American TikTok users reacted with a collective shrug Friday to the US move to ban new downloads of the video-sharing app -- but many are already planning an exit to other platforms should the clampdown lead to an outright ban.
"Oh my God! Ok! It's happening! Everybody stay calm!" TikToker Nick Foster told his 577,000 followers, dubbing a video of himself with audio of actor Steve Carell's character on the series "The Office" panicking during a fire alarm.
Although young users on the platform, who make up its primary base, don't seem to have paid much attention to the government's announcement, the older ones have reacted.
"Thank you for the fun times," posted The Buyin King, a 22-year-old investor with 438,000 followers.
Some users were pragmatic, pointing out that for those who already had the app little would change between Sunday, when the government ban on downloads will go into effect, and November 12, the cutoff date set by President Donald Trump's administration.
The administration has targeted TikTok, owned by Chinese tech giant Bytedance, over national security, escalating a fight with Beijing over the digital technology. The November 12 deadline potentially allows for a tie-up between TikTok and a US company to safeguard data to allay Washington's security concerns.

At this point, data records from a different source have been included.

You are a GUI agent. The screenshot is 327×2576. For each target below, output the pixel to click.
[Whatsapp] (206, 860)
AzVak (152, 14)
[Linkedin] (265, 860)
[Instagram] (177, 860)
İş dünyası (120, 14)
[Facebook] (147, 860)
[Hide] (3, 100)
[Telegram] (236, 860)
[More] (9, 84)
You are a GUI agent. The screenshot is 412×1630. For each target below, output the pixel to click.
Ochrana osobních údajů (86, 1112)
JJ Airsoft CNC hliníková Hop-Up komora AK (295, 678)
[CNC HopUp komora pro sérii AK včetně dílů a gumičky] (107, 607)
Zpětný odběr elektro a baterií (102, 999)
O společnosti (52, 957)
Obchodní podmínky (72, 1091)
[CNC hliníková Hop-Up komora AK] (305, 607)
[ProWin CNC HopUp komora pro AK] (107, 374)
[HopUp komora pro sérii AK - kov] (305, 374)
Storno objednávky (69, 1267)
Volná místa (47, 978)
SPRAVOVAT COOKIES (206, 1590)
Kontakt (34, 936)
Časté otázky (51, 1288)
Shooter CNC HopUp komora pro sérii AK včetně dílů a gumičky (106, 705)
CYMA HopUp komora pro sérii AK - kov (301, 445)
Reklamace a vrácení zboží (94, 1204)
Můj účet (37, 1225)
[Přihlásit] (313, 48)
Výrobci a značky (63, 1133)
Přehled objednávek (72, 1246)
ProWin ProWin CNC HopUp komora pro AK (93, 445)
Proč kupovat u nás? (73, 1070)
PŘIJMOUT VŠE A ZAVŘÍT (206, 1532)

"This is posturing," said Jeff Couret, a consultant with 376,000 TikTok followers. "For Trump it's a way of showing TikTok that he means business but without hurting them too much."
However, most of those who have built a following on TikTok are getting ready to pack their bags, regardless of the ultimate outcome.
For people who make a living off of their presence on the social network -- such as star Addison Rae, who boasts 60.9 million followers and earned $5 million between June 2019 and June 2020, according to Forbes magazine -- the financial stakes are high.